Work to be completed: Only the lines from the one containing "Siguiente (70, 2395)" through the one containing "[Buscar] (92, 71)" should be printed, exactly as they appear below, with both ends included.

Dataset entries:
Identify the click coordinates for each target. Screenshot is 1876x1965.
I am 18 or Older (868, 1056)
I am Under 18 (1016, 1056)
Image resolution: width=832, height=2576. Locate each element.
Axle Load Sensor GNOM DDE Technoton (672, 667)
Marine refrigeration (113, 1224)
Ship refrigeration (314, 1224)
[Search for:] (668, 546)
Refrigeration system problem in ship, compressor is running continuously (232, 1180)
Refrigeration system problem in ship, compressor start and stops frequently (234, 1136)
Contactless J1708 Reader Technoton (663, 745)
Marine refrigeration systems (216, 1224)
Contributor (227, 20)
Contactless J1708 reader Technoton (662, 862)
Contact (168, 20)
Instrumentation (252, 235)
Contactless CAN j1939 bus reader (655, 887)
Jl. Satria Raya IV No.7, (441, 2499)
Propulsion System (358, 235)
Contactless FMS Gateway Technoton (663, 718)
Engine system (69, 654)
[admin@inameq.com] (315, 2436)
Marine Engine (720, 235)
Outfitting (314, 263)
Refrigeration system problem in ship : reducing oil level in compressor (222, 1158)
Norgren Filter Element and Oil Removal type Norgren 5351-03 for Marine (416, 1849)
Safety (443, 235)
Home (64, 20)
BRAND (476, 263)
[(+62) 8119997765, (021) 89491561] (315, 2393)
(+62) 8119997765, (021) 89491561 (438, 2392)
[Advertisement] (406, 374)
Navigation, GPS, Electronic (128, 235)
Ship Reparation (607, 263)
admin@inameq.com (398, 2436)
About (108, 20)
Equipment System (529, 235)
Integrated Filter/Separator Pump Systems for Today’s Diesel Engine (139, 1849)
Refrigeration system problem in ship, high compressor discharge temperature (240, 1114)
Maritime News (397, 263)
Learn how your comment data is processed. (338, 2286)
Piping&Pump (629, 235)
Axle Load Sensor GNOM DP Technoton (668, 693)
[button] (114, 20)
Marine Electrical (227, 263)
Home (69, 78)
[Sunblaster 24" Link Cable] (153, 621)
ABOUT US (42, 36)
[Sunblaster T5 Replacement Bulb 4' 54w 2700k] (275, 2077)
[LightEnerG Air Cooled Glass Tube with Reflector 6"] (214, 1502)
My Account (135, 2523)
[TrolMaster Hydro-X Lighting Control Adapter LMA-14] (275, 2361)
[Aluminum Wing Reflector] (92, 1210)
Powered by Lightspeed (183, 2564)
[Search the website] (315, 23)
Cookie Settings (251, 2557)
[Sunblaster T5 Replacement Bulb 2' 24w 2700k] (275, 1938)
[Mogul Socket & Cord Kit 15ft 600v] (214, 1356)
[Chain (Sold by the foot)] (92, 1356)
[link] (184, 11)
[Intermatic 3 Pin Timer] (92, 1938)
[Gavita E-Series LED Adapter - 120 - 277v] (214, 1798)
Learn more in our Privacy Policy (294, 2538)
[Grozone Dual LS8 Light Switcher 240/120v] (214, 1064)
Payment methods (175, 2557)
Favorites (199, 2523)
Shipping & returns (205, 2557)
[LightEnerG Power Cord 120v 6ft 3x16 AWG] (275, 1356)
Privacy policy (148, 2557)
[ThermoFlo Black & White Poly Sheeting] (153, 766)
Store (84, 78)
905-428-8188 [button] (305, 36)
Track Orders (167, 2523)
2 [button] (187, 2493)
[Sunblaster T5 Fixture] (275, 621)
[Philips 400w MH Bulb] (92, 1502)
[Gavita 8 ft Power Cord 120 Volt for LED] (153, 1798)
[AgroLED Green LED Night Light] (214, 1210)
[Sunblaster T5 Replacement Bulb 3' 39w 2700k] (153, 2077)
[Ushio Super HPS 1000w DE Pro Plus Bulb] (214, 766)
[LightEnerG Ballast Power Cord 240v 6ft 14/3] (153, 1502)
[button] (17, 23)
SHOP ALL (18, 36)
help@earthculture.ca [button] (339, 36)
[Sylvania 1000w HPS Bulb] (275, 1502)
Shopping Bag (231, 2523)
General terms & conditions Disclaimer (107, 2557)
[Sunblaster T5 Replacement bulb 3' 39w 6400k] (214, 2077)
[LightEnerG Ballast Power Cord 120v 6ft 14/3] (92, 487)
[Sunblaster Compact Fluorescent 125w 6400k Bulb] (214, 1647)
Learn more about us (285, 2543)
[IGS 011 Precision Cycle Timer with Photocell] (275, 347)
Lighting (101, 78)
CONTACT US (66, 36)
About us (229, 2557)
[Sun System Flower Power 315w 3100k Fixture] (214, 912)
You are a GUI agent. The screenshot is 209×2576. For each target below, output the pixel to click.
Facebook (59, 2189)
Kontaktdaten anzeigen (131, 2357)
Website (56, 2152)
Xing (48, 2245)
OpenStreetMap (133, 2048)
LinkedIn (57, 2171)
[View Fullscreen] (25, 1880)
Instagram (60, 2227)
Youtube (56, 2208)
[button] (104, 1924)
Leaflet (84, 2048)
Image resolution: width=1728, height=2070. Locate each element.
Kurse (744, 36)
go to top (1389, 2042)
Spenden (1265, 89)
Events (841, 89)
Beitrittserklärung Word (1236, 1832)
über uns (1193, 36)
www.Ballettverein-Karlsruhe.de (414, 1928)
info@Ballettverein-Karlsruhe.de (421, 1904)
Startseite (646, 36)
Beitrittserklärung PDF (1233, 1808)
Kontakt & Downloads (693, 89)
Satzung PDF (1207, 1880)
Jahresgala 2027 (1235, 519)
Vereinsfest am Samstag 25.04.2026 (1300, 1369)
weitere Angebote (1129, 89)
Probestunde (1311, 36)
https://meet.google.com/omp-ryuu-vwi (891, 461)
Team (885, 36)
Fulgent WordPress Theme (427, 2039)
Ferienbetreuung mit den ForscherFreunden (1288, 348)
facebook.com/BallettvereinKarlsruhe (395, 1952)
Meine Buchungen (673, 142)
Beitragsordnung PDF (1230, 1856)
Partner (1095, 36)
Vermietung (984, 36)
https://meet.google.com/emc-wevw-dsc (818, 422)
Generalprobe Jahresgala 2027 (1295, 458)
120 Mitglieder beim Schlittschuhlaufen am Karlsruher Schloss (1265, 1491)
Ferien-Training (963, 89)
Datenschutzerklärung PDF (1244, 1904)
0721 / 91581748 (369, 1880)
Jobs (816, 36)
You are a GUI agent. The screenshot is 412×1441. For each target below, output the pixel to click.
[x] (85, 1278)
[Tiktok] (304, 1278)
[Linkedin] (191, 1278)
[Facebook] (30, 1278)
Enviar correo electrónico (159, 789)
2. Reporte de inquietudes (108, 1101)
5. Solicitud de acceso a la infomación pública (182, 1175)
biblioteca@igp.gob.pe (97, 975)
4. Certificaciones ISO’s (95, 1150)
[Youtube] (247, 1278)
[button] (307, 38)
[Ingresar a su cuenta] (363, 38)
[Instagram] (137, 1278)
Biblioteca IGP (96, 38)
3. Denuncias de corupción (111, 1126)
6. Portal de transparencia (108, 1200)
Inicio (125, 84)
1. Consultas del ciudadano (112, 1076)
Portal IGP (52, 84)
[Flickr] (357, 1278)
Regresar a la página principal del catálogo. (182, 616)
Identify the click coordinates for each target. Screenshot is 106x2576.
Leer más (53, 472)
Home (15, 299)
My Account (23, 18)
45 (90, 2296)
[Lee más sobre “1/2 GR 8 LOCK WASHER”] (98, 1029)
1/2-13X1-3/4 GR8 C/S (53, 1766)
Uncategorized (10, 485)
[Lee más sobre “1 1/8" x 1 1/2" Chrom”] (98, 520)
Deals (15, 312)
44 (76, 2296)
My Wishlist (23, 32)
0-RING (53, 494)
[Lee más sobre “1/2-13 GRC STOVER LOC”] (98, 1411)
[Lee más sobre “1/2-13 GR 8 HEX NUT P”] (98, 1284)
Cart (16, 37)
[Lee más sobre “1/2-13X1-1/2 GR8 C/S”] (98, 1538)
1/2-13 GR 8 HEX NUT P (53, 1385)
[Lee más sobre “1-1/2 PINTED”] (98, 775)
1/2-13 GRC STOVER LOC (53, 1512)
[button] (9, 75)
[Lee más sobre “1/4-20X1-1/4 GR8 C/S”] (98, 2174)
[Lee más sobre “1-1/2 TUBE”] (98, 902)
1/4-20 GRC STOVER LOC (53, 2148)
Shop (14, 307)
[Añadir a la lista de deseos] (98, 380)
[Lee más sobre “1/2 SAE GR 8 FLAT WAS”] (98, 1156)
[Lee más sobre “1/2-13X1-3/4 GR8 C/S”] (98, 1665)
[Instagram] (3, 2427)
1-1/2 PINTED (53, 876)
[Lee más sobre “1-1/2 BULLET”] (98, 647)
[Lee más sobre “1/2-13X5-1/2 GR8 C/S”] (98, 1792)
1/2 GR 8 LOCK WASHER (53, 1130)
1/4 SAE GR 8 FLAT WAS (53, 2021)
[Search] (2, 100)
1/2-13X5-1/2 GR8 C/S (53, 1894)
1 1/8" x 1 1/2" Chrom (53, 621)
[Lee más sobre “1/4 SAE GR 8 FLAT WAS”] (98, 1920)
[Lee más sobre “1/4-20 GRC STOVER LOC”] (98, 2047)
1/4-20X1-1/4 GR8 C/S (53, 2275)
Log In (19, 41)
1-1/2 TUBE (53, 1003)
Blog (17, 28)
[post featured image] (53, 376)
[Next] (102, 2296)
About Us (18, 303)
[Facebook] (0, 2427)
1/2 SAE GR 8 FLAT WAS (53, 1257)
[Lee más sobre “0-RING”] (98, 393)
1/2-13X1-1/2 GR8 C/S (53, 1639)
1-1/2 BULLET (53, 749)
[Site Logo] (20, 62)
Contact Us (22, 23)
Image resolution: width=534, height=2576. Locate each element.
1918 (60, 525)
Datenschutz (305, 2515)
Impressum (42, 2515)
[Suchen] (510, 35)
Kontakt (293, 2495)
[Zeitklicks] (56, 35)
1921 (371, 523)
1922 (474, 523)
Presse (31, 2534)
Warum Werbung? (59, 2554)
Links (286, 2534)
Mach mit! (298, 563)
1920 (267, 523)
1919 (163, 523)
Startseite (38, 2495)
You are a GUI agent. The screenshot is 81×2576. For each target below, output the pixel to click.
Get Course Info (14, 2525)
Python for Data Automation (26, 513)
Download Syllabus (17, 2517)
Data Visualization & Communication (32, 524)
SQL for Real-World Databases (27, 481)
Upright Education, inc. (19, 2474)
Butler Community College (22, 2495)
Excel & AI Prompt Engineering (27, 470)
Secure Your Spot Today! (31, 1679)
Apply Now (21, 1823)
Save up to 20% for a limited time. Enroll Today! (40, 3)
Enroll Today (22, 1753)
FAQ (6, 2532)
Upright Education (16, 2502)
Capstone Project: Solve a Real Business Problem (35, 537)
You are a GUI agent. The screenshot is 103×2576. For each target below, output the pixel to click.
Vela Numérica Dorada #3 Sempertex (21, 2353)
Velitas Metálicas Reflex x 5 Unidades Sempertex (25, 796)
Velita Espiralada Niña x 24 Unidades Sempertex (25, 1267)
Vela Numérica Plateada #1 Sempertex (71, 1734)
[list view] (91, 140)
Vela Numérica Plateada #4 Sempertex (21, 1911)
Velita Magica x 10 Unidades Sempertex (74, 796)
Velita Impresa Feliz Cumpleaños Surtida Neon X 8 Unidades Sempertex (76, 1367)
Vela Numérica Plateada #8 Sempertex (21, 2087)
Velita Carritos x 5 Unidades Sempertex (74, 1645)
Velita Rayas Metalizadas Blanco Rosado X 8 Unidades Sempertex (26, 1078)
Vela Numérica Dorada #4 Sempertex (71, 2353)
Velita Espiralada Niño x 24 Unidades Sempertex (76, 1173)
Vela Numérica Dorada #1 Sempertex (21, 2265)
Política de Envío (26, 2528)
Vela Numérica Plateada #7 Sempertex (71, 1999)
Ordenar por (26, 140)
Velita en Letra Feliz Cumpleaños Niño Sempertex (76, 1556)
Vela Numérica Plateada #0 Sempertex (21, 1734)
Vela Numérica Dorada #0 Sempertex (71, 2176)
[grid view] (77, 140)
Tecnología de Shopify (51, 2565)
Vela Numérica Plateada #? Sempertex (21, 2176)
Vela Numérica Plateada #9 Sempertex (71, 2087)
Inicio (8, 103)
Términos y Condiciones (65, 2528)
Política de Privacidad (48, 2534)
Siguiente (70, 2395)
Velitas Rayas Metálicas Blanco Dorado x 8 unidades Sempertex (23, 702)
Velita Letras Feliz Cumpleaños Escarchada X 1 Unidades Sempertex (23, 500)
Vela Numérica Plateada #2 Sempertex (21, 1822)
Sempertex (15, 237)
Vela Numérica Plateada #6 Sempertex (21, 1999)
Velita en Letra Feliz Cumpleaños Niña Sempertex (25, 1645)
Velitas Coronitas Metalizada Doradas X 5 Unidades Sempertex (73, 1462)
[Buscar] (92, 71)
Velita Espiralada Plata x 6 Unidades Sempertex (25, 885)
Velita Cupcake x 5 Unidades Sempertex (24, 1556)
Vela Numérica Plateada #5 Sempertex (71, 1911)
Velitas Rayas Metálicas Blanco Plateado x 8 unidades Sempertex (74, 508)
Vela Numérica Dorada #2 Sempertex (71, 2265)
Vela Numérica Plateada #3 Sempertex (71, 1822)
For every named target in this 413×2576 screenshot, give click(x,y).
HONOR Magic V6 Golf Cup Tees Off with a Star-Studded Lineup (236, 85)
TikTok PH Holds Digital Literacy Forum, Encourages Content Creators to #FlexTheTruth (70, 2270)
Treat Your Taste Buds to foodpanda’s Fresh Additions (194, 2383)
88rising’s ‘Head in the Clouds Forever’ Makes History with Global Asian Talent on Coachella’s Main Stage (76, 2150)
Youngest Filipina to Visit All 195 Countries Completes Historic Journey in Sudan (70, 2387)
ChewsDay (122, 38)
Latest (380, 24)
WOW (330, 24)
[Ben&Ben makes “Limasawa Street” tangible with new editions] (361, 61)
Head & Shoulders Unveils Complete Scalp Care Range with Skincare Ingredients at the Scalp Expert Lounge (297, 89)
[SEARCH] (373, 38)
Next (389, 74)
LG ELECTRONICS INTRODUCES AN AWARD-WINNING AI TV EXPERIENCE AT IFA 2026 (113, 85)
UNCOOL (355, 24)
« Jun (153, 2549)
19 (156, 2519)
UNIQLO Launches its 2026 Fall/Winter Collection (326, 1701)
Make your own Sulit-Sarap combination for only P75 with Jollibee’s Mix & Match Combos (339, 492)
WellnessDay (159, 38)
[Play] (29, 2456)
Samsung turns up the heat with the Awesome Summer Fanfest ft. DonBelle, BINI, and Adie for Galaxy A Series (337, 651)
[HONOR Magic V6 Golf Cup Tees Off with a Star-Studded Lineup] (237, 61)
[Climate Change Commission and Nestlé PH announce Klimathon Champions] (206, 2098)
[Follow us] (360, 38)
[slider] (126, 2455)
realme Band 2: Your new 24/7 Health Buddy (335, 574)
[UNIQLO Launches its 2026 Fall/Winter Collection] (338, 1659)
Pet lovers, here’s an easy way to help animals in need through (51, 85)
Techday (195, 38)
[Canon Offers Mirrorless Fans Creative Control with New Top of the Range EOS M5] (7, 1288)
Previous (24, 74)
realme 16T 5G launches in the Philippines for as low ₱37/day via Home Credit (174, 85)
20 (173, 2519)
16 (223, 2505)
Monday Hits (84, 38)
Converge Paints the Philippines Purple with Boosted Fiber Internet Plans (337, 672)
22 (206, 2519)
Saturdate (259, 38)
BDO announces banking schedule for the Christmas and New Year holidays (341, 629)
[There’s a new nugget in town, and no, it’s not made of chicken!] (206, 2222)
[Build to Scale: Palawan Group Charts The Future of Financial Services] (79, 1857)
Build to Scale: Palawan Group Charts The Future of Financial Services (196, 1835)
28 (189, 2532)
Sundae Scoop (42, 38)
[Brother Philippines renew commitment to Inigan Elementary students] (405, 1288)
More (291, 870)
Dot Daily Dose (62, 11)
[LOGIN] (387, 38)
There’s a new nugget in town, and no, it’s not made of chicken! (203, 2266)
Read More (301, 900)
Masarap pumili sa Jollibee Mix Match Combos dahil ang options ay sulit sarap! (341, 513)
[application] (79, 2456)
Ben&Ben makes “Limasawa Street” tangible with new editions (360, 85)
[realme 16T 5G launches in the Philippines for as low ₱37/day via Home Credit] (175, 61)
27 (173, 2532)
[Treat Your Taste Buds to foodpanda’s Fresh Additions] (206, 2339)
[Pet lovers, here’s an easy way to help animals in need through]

Written solution:
Siguiente (70, 2395)
Velitas Rayas Metálicas Blanco Dorado x 8 unidades Sempertex (23, 702)
Velita Letras Feliz Cumpleaños Escarchada X 1 Unidades Sempertex (23, 500)
Vela Numérica Plateada #2 Sempertex (21, 1822)
Sempertex (15, 237)
Vela Numérica Plateada #6 Sempertex (21, 1999)
Velita en Letra Feliz Cumpleaños Niña Sempertex (25, 1645)
Velitas Coronitas Metalizada Doradas X 5 Unidades Sempertex (73, 1462)
[Buscar] (92, 71)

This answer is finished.